*TASK TO CARRY OUT:* Copy word for word the entries from the line containing "619x500 pixels. Task: Click" through the line containing "will click(x=94, y=101).", including both of those lines.

++++ DATASET EXCERPTS

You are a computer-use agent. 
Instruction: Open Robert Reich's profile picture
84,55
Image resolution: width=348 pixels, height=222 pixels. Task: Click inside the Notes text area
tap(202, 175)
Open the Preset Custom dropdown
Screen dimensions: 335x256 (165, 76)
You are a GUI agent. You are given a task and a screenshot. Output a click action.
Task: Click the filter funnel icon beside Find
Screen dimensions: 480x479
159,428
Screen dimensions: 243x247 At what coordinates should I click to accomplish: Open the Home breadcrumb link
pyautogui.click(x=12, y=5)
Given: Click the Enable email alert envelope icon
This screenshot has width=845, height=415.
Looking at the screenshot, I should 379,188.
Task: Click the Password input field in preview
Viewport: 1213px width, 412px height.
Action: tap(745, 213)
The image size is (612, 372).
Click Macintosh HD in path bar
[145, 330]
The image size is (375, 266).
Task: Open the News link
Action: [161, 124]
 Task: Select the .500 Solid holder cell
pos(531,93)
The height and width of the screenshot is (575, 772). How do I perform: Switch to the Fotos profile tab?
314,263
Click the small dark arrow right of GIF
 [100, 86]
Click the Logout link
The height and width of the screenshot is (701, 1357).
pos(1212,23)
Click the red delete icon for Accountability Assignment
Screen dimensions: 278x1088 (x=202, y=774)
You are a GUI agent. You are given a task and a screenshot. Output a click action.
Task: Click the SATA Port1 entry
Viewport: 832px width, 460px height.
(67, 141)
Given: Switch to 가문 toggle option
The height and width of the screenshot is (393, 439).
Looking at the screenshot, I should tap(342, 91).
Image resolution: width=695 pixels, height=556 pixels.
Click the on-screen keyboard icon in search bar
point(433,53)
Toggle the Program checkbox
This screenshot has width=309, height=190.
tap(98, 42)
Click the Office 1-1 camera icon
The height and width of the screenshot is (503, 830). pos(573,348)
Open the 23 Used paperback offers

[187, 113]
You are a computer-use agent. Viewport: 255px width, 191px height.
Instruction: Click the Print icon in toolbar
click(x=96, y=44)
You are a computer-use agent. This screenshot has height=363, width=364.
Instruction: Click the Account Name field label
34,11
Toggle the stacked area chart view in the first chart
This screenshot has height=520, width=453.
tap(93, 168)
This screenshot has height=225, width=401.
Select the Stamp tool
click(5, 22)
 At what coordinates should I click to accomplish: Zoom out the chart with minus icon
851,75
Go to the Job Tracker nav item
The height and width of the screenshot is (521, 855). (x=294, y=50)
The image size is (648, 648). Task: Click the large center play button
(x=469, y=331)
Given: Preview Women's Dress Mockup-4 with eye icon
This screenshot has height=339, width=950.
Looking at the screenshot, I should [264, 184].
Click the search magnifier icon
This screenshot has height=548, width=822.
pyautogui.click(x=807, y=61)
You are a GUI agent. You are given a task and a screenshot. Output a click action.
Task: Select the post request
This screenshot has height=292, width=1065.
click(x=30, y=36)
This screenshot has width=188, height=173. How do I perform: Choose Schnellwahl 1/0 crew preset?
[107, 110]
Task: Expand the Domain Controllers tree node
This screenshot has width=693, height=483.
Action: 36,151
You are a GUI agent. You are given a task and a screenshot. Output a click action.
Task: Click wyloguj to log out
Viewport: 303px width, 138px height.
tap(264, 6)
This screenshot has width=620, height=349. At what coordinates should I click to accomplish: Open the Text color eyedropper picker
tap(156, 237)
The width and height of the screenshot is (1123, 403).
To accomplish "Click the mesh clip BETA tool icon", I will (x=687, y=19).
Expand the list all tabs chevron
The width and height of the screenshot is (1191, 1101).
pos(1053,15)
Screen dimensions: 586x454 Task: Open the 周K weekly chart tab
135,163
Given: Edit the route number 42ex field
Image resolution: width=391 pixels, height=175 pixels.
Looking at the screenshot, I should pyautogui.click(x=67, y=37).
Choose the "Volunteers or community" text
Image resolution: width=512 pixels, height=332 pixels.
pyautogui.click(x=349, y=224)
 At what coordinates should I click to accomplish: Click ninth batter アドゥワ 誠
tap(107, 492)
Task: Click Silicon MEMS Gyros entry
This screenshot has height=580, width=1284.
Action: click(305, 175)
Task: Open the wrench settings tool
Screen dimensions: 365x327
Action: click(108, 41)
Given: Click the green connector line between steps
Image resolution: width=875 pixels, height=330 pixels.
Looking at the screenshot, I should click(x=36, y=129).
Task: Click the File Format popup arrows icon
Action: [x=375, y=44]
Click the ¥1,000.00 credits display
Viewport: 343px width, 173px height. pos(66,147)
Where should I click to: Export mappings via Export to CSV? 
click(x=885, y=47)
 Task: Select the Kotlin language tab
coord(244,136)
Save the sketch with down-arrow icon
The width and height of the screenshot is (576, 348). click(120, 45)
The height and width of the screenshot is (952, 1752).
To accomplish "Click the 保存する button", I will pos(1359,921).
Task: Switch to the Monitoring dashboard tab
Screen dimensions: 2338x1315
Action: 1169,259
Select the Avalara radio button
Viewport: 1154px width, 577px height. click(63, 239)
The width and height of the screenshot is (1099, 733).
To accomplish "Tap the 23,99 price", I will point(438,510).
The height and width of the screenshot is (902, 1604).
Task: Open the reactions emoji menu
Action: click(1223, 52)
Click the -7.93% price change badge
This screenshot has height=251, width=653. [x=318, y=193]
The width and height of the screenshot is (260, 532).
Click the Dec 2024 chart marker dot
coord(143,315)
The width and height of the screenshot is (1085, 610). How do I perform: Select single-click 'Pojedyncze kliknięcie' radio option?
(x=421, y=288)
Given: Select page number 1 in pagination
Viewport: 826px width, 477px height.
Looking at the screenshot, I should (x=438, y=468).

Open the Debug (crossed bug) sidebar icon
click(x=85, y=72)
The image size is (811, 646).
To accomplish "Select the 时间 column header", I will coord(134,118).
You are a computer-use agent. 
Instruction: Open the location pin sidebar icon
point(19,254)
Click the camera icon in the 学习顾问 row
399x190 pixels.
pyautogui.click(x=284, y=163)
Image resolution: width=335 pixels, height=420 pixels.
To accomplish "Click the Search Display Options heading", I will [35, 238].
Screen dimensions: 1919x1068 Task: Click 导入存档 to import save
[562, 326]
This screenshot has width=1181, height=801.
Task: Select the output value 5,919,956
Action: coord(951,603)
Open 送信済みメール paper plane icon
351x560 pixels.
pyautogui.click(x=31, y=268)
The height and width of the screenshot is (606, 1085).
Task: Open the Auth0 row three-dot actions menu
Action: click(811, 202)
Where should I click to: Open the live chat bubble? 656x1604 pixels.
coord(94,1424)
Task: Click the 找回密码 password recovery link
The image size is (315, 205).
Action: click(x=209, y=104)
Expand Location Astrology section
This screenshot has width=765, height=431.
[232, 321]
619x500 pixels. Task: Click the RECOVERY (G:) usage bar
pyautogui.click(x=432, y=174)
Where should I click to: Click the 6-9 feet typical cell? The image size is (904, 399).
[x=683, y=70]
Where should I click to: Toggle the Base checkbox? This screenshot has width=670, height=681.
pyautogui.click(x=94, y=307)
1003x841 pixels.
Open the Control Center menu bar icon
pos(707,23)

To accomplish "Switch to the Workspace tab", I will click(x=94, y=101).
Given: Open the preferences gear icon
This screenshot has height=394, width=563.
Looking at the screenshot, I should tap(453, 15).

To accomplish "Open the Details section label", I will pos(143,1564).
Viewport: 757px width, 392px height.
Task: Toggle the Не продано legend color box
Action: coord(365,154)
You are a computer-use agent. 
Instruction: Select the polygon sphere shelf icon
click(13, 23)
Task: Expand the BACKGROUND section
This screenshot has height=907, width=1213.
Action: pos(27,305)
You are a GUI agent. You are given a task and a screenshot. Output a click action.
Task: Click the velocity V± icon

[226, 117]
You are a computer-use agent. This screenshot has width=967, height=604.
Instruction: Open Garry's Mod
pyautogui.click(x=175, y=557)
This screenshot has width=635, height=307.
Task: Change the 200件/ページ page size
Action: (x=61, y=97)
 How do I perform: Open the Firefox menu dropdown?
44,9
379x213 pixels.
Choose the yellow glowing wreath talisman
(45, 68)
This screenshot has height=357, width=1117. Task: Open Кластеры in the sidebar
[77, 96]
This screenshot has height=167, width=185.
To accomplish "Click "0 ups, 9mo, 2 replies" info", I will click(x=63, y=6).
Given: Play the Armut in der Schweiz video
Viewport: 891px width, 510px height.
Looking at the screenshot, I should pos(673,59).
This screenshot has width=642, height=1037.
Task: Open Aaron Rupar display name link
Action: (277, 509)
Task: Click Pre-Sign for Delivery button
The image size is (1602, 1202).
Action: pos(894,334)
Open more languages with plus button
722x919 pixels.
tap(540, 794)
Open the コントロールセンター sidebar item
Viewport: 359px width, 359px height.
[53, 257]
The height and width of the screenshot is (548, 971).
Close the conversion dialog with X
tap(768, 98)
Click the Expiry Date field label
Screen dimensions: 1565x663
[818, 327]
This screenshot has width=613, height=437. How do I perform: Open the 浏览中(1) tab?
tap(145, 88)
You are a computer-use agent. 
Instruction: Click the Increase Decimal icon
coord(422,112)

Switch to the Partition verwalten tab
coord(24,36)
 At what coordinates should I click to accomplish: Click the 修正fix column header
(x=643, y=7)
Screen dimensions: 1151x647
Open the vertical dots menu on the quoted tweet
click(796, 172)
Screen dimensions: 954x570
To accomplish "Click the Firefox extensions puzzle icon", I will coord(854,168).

++++++++

*WRITTEN REPLY:*
619x500 pixels. Task: Click the RECOVERY (G:) usage bar
pyautogui.click(x=432, y=174)
Where should I click to: Click the 6-9 feet typical cell? The image size is (904, 399).
[x=683, y=70]
Where should I click to: Toggle the Base checkbox? This screenshot has width=670, height=681.
pyautogui.click(x=94, y=307)
1003x841 pixels.
Open the Control Center menu bar icon
pos(707,23)

To accomplish "Switch to the Workspace tab", I will click(x=94, y=101).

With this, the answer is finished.